- Born: 2 July 1959 (age 67) Kuala Lumpur, Federation of Malaya
- Occupations: Actor, comedian, singer
- Years active: 1989–present
- Known for: Comedy Court Setem

= Indi Nadarajah =

Malaysian actor (born 1959)

Indi Nadarajah (Tamil: இந்தி நடராஜா; born 2 July 1959) is an actor and comedian based in Kuala Lumpur, Malaysia. He regularly performs on the Malaysian stage for both public and private shows. At present, he works with fellow Malaysian actor Allan Perera in a comedy duo called Comedy Court. Apart from his work on stage, he has also starred in the film Setem (2009) and features in the Channel 4 drama Indian Summers (2015).

==Early life==

Nadarajah was born in Kuala Lumpur to Sri Lankan Tamil parents. He attended Cochrane Road School in Kuala Lumpur and Oswestry School in Shropshire, England. After finishing school, he returned to Malaysia and became involved in the amateur theatre scene, performing with the then Liberal Arts Society among others.

==Career==

Nadarajah started his acting career working with the Instant Café Theatre, of which he was an early member. In 1994, the Instant Café produced The Oblong Bar, a short play devised within the company by Nadarajah, which was later developed into a full-length play titled Quid Pro Quo.

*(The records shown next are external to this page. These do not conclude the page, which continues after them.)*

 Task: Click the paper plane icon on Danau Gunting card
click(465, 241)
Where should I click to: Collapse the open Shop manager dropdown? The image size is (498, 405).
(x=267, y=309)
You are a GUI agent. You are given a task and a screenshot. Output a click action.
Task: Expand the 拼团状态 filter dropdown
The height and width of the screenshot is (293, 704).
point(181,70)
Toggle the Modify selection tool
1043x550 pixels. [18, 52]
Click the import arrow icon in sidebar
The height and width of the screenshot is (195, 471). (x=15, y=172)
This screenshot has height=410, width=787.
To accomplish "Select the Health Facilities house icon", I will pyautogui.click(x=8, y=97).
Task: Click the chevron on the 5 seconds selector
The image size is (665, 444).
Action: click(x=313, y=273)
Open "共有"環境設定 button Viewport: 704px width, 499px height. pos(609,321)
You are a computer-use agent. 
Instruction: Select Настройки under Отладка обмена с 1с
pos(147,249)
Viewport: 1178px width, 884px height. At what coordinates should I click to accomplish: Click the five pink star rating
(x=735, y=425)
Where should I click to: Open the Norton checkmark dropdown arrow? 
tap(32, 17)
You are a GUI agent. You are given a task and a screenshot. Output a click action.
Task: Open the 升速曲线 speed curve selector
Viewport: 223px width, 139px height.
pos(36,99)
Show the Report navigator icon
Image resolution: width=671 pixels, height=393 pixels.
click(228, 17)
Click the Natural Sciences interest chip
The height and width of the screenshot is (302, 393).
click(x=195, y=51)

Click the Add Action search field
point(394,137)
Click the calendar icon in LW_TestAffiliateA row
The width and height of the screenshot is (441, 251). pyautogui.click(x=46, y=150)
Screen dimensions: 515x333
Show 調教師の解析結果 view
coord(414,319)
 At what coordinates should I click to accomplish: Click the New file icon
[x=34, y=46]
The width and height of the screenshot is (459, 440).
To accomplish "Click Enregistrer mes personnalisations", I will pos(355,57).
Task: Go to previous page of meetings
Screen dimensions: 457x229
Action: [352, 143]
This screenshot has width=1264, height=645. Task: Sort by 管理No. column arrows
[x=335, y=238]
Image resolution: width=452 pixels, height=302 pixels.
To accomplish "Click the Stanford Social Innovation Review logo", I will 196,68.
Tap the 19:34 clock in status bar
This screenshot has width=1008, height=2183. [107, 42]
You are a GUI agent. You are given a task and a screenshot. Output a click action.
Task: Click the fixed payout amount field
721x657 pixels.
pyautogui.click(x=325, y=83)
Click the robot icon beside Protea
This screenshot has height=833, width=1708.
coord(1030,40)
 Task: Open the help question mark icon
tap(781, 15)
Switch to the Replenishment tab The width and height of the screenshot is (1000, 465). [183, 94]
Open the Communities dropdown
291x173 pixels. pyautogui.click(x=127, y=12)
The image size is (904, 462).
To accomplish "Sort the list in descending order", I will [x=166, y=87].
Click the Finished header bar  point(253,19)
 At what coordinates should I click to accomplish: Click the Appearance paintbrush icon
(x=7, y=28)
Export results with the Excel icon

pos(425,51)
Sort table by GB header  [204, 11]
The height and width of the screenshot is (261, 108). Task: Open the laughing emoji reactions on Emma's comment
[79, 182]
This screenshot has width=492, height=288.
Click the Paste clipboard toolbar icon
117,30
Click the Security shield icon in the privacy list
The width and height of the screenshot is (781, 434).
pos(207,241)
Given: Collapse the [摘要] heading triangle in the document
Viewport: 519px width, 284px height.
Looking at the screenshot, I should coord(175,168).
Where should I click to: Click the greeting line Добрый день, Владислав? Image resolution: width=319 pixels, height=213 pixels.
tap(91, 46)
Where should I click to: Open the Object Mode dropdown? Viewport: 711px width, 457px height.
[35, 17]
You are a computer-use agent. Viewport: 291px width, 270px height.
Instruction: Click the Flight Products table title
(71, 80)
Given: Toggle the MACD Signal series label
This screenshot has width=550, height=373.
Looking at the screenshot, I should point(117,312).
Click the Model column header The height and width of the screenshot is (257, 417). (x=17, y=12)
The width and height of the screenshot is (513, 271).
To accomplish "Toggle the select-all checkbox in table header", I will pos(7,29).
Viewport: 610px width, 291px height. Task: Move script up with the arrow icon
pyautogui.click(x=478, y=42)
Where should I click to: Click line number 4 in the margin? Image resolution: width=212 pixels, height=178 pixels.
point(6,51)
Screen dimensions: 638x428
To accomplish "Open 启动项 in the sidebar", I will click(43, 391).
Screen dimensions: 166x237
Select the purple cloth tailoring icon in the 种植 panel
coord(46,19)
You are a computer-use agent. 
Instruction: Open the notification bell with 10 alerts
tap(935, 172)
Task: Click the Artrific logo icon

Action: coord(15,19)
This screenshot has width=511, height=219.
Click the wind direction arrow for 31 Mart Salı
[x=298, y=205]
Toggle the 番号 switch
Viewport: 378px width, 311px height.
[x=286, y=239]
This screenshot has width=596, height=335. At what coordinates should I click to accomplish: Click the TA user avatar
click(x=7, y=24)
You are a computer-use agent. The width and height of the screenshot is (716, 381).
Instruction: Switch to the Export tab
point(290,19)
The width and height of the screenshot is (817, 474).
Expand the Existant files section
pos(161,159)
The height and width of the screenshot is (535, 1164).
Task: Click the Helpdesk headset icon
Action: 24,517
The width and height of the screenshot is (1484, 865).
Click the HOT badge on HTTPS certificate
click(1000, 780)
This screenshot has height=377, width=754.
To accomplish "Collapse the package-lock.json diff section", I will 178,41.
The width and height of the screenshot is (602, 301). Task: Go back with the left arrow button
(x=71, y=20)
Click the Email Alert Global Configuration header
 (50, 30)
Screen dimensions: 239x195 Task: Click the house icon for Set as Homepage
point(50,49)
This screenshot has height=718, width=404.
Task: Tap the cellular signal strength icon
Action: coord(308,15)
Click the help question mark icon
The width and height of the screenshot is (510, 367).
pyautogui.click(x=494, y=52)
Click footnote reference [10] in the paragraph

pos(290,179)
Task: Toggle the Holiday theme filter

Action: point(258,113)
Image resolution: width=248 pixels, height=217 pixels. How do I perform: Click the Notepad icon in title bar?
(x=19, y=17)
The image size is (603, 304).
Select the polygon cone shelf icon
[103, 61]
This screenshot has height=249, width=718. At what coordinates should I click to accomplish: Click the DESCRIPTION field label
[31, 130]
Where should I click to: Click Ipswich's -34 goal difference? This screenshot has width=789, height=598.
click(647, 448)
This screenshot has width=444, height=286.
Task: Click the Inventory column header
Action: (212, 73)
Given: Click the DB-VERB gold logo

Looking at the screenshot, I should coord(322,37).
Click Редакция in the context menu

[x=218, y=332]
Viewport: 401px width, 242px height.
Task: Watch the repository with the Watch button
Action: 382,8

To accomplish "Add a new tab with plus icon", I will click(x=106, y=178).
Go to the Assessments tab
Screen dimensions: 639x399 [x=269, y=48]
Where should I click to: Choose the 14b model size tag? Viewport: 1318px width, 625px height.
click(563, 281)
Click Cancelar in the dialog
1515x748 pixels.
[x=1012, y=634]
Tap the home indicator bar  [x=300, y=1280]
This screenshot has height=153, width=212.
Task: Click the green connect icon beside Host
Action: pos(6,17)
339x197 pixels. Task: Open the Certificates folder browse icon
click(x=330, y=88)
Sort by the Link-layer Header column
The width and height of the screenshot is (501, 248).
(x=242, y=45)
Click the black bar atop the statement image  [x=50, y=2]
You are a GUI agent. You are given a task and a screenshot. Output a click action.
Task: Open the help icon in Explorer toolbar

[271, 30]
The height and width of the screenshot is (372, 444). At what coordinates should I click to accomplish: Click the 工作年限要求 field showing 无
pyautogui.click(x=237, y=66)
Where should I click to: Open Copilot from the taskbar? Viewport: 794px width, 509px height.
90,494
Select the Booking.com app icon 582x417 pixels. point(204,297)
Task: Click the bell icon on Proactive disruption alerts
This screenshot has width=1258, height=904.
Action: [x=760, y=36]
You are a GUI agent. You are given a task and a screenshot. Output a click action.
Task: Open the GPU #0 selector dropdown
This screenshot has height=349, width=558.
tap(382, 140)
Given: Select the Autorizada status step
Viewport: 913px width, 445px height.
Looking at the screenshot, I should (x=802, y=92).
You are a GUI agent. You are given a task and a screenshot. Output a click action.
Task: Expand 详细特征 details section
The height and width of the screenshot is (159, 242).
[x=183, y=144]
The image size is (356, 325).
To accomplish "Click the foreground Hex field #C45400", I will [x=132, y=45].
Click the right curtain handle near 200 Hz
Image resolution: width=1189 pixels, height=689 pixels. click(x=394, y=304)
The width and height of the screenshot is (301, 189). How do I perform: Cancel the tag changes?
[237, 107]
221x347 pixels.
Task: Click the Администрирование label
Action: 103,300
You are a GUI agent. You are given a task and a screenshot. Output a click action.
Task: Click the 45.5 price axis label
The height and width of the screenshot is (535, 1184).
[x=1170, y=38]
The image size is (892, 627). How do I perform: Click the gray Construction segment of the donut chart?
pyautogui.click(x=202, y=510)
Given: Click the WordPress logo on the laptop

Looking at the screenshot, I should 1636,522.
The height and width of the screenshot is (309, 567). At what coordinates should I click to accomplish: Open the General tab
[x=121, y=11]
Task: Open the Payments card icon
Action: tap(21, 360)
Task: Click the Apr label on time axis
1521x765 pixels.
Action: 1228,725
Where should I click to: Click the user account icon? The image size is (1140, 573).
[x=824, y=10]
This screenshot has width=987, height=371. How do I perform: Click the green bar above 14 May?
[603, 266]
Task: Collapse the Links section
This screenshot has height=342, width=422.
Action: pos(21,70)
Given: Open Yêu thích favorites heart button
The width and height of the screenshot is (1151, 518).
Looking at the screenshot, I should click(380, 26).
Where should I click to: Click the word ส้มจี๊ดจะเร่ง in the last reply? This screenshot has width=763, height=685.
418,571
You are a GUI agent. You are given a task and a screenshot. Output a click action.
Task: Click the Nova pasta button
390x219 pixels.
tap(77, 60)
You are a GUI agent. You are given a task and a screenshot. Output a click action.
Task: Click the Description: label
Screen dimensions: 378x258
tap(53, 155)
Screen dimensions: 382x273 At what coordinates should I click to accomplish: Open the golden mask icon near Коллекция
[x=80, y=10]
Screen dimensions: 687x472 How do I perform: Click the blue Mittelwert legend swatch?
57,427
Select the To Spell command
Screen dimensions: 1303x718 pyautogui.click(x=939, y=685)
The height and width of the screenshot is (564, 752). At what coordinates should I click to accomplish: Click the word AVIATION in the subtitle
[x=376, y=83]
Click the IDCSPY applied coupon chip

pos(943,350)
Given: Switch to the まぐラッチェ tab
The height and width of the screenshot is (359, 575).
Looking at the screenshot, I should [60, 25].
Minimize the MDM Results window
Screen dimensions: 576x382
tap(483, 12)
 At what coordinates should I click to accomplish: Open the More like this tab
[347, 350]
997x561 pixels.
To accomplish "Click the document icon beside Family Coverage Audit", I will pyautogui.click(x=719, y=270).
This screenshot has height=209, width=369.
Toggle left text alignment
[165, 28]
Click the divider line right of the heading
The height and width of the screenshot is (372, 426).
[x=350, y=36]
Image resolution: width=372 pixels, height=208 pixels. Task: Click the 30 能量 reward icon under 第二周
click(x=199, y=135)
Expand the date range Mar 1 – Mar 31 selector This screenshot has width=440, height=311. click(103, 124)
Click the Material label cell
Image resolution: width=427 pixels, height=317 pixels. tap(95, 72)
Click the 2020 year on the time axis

In 1997, he began work on a comedy duo, along with fellow Malaysian actor Allan Perera, called Comedy Court. The pair celebrated their 10th anniversary in 2007 and still continue to perform shows at the present time.

==Filmography==
- Setem (2009)

==TV shows==
- Silver Lining
- Crossings
- Small Mission Enterprise
- Indian Summers

==Awards==

In 2002, Nadarajah was awarded the BOH Cameronian Arts Award for Best Acting Ensemble (along with Allan Perera) for his starring role in The Actor's Studio, Malaysia production of The Importance of Being Earnest by Oscar Wilde. In 2009, he was nominated for Best Supporting Actor for his role in Setem (2009) by the Malaysia Film Festival.